Tasks to perform:
• A. Reproduce the passage about rewarding underperformance word for word, starting with "This line, for" and going on through "will never know.".
• B. In the passage about rewarding underperformance, list every kind of store where the friends are said to work as clerks.

Text to read:
::::::

Today, we are so afraid of hurting someone’s delicate feelings and creating a feeling of exclusion that we reward people for underperformance.

This line, for example, seems straight forward, but I have several friends who grew up not being rewarded for underperformance and now they work at gas stations, grocery stores, and hardware stores as clerks. They all battle depression and have grown to have the mentality that they aren't cut out for anything. It never made them feel like they needed to practice more to achieve something. Don't get me wrong, I don't think them getting rewarded for underperformance would have made a difference, but we will never know.

::::::

Data listing:
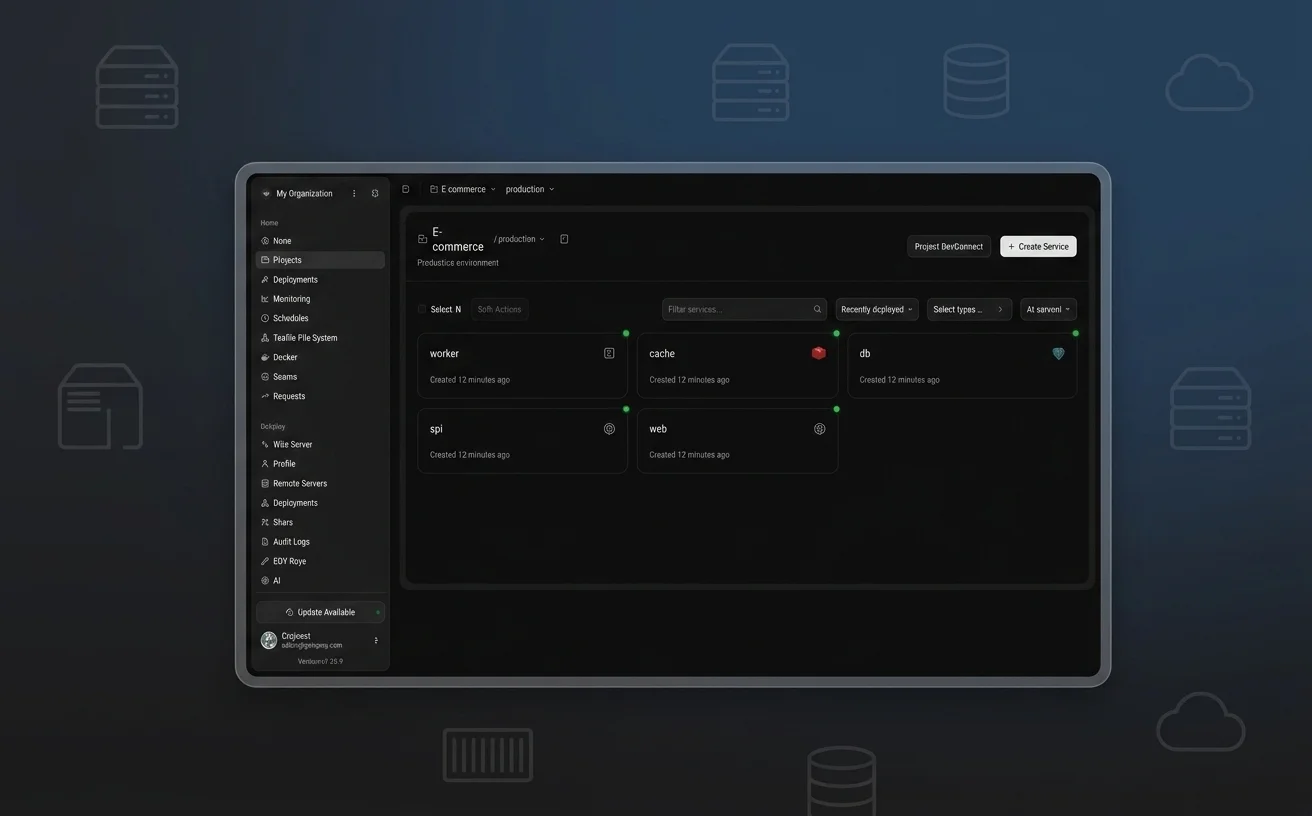
Task: Click the web service globe icon
Action: click(819, 429)
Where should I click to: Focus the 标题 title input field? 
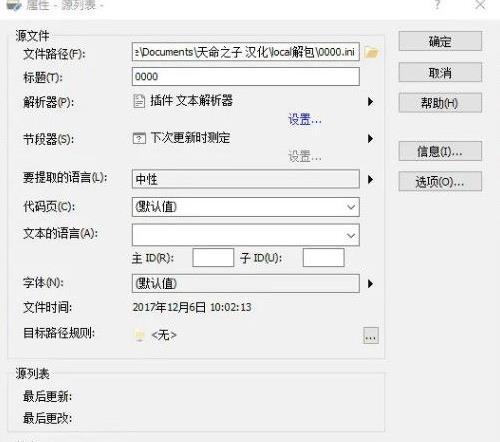(246, 76)
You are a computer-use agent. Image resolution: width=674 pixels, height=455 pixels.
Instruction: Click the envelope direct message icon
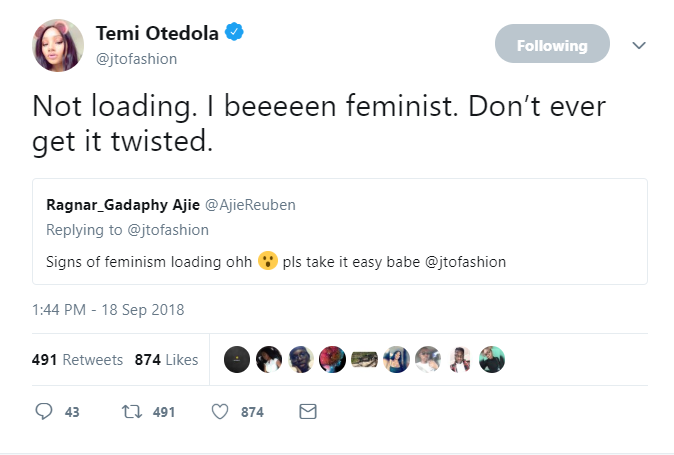click(x=308, y=412)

::::::

Answers by task:
• A.
This line, for example, seems straight forward, but I have several friends who grew up not being rewarded for underperformance and now they work at gas stations, grocery stores, and hardware stores as clerks. They all battle depression and have grown to have the mentality that they aren't cut out for anything. It never made them feel like they needed to practice more to achieve something. Don't get me wrong, I don't think them getting rewarded for underperformance would have made a difference, but we will never know.

• B. Gas stations, grocery stores, hardware stores